Let $D$ be an antisymmetric implication digraph on the literal set

$$ {x_1,\bar x_1,\ldots,x_n,\bar x_n}, $$

closed under complementation of arcs. By Theorem S, $D$ determines a median set $M\subseteq{0,1}^n$, namely the set of all satisfying assignments of the corresponding $2$CNF formula.

A coordinate $i$ is redundant precisely when the projection

$$ \pi_i:M\longrightarrow{0,1}^{,n-1} $$

is injective. Equivalently, once the values of all variables except $x_i$ are fixed, the value of $x_i$ is uniquely determined.

We therefore ask when the implication digraph forces the value of $x_i$.

Fix $i$, and delete the two vertices $x_i,\bar x_i$ together with all incident arcs. Let the resulting implication digraph be $D_i$.

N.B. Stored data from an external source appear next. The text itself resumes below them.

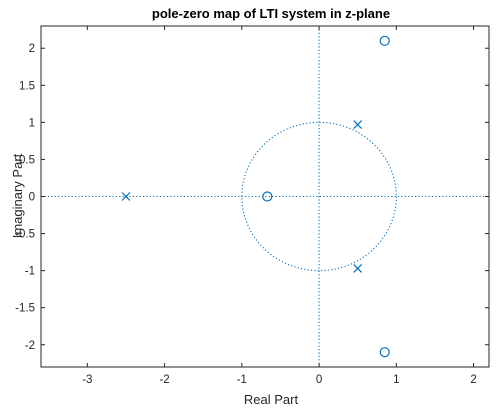 The height and width of the screenshot is (415, 501). I want to click on x-tick-label: -2, so click(164, 380).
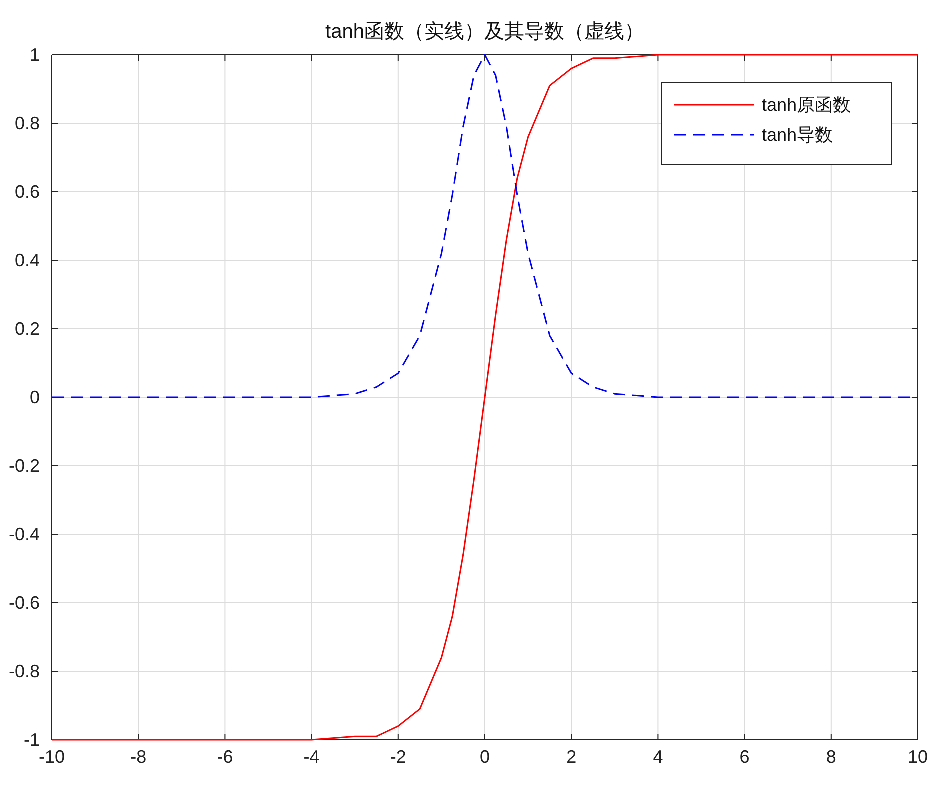  What do you see at coordinates (27, 192) in the screenshot?
I see `y-tick-label: 0.6` at bounding box center [27, 192].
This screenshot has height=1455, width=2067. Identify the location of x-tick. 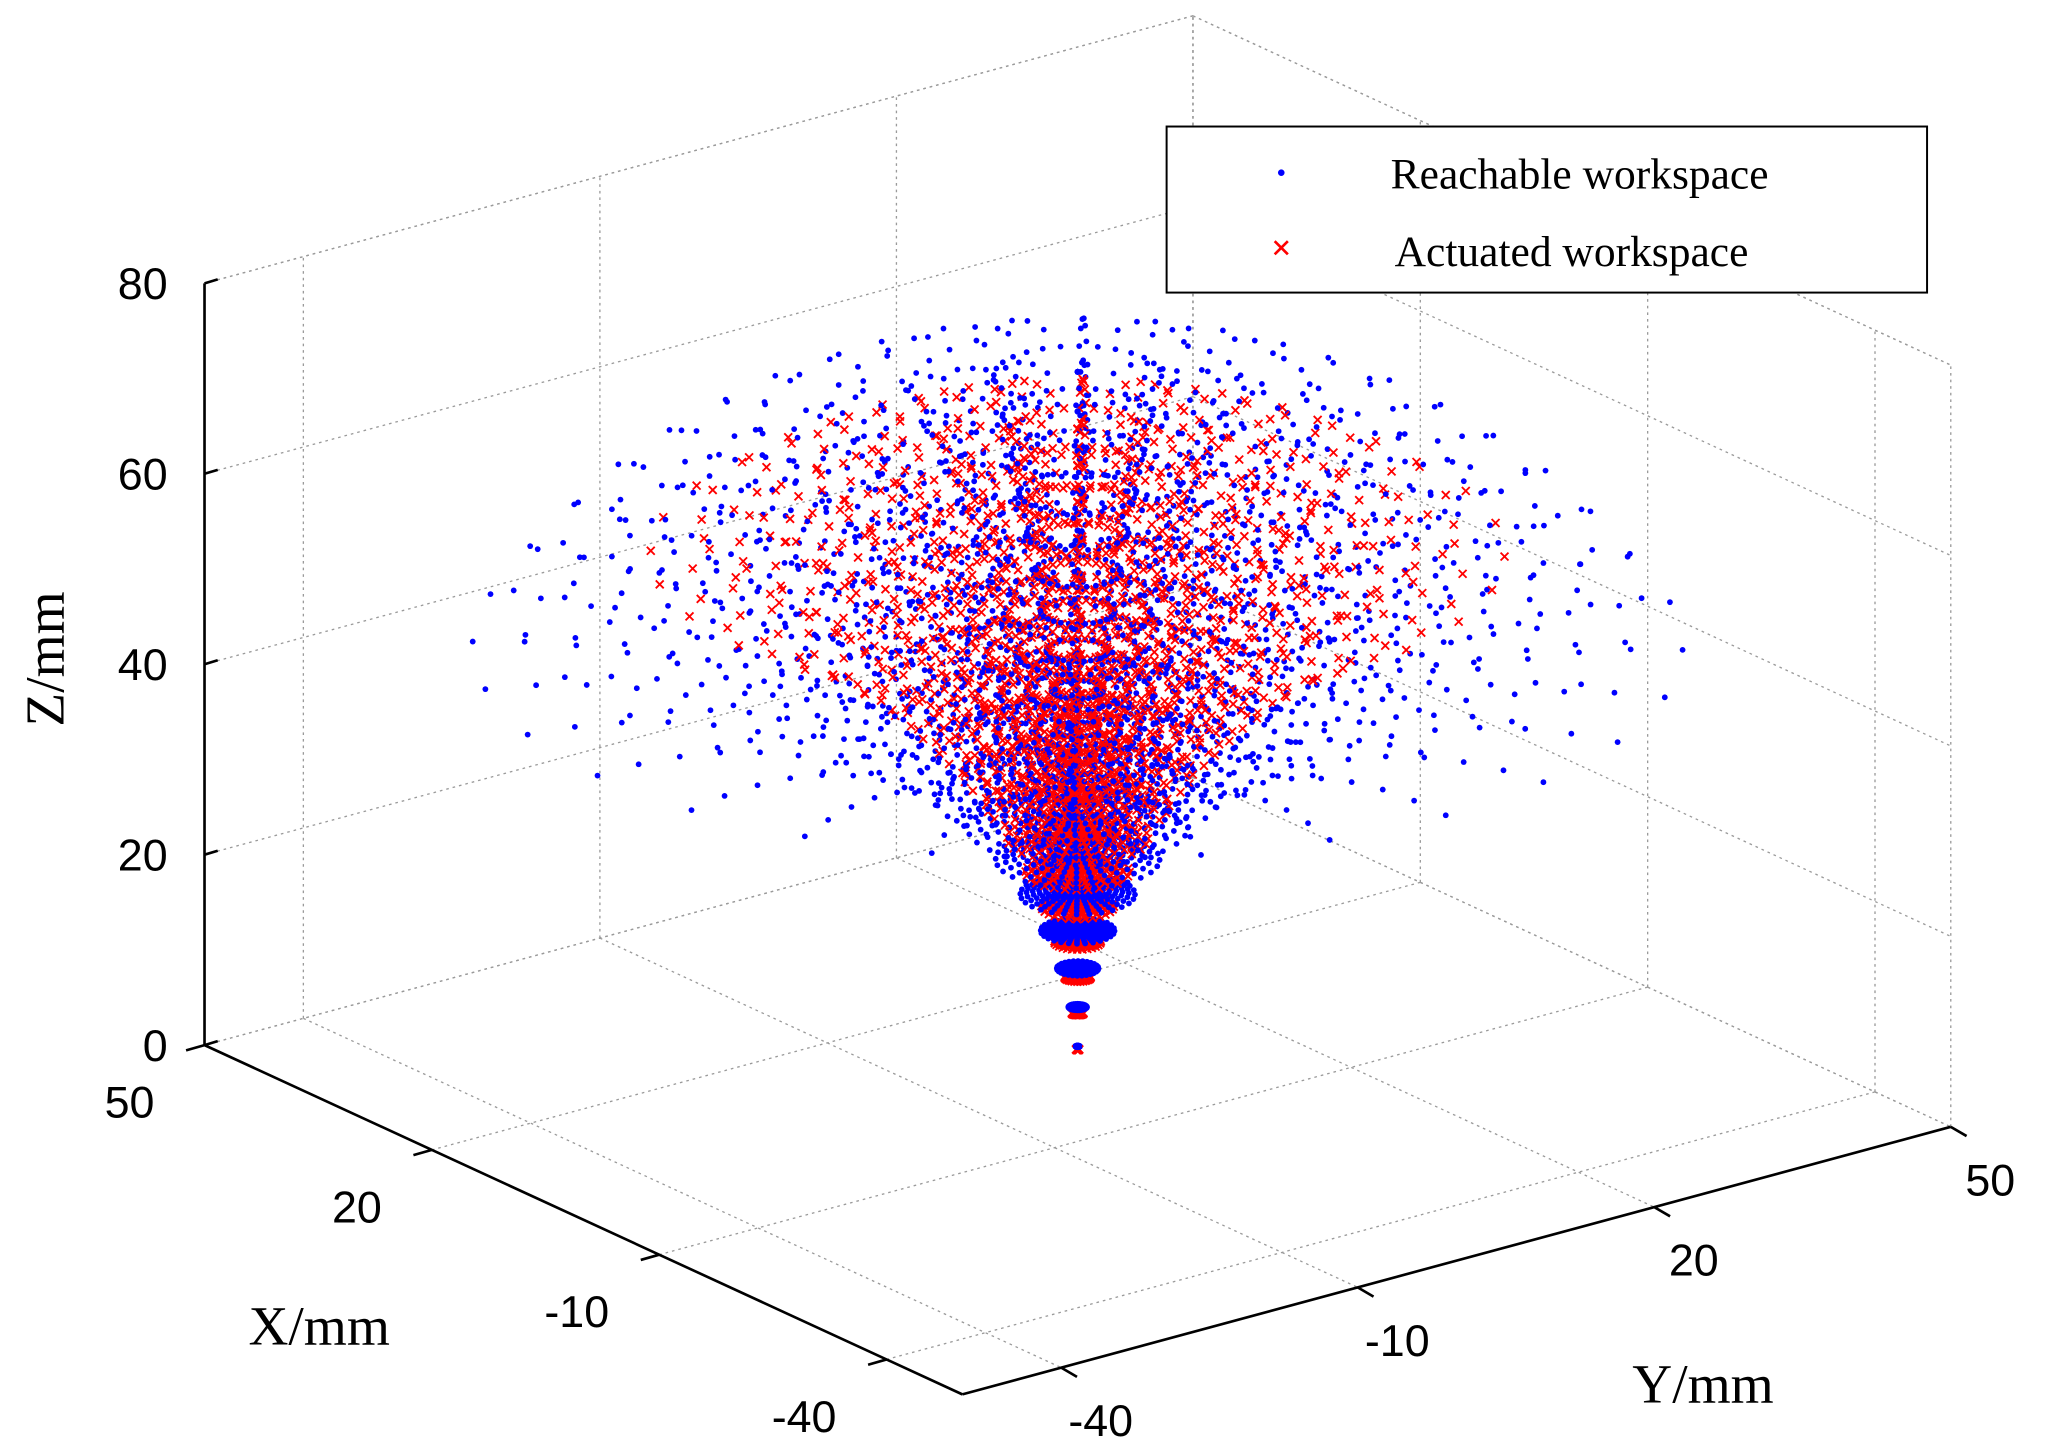
(195, 1048).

The remaining variables determine the value of $x_i$ exactly when one of the remaining literals implies $x_i$, and its complement implies $\bar x_i$. Indeed, suppose a literal $u\neq x_i,\bar x_i$ satisfies

$$ u\leadsto x_i . $$

Then every satisfying assignment with $u=1$ must have $x_i=1$. By complementation,

$$ \bar u\leadsto\bar x_i, $$

so every satisfying assignment with $u=0$ must have $x_i=0$. Hence the value of $x_i$ is completely determined by the remaining coordinates.

Conversely, if the remaining coordinates uniquely determine $x_i$, then changing only the value of $x_i$ is impossible. Therefore, for every assignment of the remaining variables, one of the two values of $x_i$ is excluded by the implication system. Such an exclusion can occur only because some implication from the remaining literals reaches either $x_i$ or $\bar x_i$. Hence there is a literal $u\neq x_i,\bar x_i$ such that

$$ u\leadsto x_i $$

or

$$ u\leadsto\bar x_i. $$

By complementing paths, the opposite implication also holds. Thus $x_i$ is functionally determined by the other variables.

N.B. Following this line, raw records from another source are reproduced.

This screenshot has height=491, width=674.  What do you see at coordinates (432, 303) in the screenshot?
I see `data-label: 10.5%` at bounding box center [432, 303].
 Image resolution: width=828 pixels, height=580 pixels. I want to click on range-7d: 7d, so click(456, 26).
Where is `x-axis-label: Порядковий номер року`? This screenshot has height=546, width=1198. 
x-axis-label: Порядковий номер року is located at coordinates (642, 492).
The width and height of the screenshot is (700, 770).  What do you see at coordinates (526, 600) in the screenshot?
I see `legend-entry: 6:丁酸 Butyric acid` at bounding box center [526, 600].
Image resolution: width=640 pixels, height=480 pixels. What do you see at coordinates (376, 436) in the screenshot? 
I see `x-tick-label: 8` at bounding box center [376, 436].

Therefore the following are equivalent.

  1. The coordinate $x_i$ is redundant.
  2. The value of $x_i$ is forced by the remaining coordinates.
  3. There exists a remaining literal $u$ with

$$ u\leadsto x_i \qquad\text{and}\qquad \bar u\leadsto\bar x_i, $$

or equivalently,

$$ u\leadsto\bar x_i \qquad\text{and}\qquad \bar u\leadsto x_i. $$

A median set is reduced if and only if no coordinate is redundant. Hence we obtain the required characterization.

Characterization. An antisymmetric implication digraph corresponds to a reduced median set if and only if, for every variable $x_i$, there is no literal $u\neq x_i,\bar x_i$ satisfying

$$ u\leadsto x_i \quad\text{and}\quad \bar u\leadsto\bar x_i, $$

equivalently,

$$ u\leadsto\bar x_i \quad\text{and}\quad \bar u\leadsto x_i. $$

In other words, no complementary pair of vertices is completely determined by the implication relation among the remaining literals. Exactly those antisymmetric implication digraphs satisfy the irreducibility condition, and exactly those correspond to reduced median sets.